Per-head RMSNorm on Q and K (Qwen3-style QK norm) More...
#include <stddef.h>Go to the source code of this file.
Functions | |
| void | qk_norm_forward (float *q, float *k, const float *q_gamma, const float *k_gamma, int num_heads, int num_kv_heads, int num_tokens, int head_dim, float eps) |
| void | rmsnorm_forward (const float *input, const float *gamma, float *output, float *rstd_cache, int tokens, int d_model, int aligned_embed_dim, float eps) |
Per-head RMSNorm on Q and K (Qwen3-style QK norm)
After changes: make test && python unittest/test_qk_norm.py
QK Norm normalizes each head's query/key vectors independently before RoPE. This stabilizes Q*K^T dot products before softmax, preventing attention collapse from large magnitude vectors.
Why only Q and K, not V? V does not participate in the attention score computation (Q*K^T). The softmax saturation problem comes from large Q*K^T values, so only Q and K magnitudes matter. V is linearly combined after softmax weights are computed – normalizing it would change output scale but not fix attention stability.
Data layout after QKV projection (head-major): Q: [num_heads, num_tokens, head_dim] contiguous K: [num_kv_heads, num_tokens, head_dim] contiguous
We treat Q as [num_heads * num_tokens] rows of [head_dim] elements. rmsnorm_forward normalizes each row independently. The gamma weight [head_dim] is shared across all heads (Qwen3 design: one gamma per Q, one per K).
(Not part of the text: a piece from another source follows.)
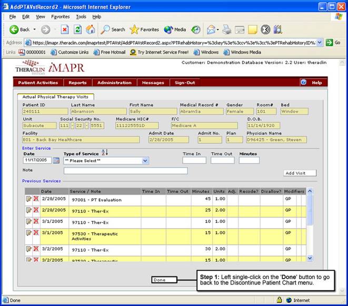Click the Help question mark icon
348x306 pixels.
(303, 83)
Definition in file qk_norm_kernels.c.
| void qk_norm_forward | ( | float * | q, |
| float * | k, | ||
| const float * | q_gamma, | ||
| const float * | k_gamma, | ||
| int | num_heads, | ||
| int | num_kv_heads, | ||
| int | num_tokens, | ||
| int | head_dim, | ||
| float | eps | ||
| ) |
Per-head RMSNorm on Q and K.
| q | Q scratch buffer [num_heads * num_tokens * head_dim], in-place |
| k | K scratch buffer [num_kv_heads * num_tokens * head_dim], in-place |
| q_gamma | Q norm gamma weights [head_dim] |
| k_gamma | K norm gamma weights [head_dim] |
| num_heads | Number of query heads (e.g. 32 for Qwen3-8B) |
| num_kv_heads | Number of KV heads (e.g. 8 for Qwen3-8B with GQA) |
| num_tokens | Number of tokens (1 for decode, T for prefill) |
| head_dim | Dimension per head (e.g. 128) |
| eps | RMSNorm epsilon (e.g. 1e-6) |
Definition at line 61 of file qk_norm_kernels.c.
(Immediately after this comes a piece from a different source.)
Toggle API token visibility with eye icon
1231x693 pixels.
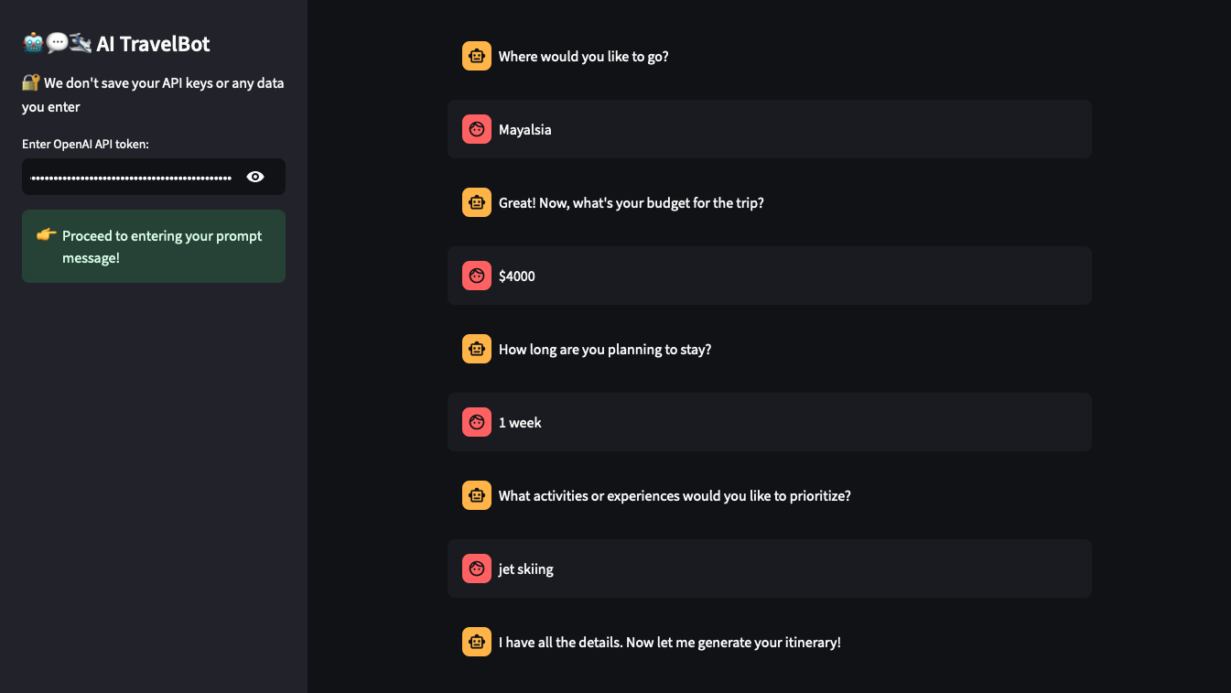(255, 177)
References rmsnorm_forward().
| void rmsnorm_forward | ( | const float * | input, |
| const float * | gamma, | ||
| float * | output, | ||
| float * | rstd_cache, | ||
| int | tokens, | ||
| int | d_model, | ||
| int | aligned_embed_dim, | ||
| float | eps | ||
| ) |
RMSNorm forward pass
test_rmsnorm.py::TestRMSNormForward::test_fp32_tokens
test_rmsnorm.py::TestRMSNormForward::test_fp32_single
test_rmsnorm.py::TestRMSNormForward::test_perf_rolled
test_layernorm.py::TestLayerNormForward::test_rmsnorm_compat
test_parity.py::test_rmsnorm_parity
RMSNorm: y[i] = gamma[i] * x[i] / sqrt(mean(x^2) + eps)
After changes: make test && make llamacpp-parity-full
Definition at line 50 of file rmsnorm_kernels.c.
Referenced by qk_norm_forward().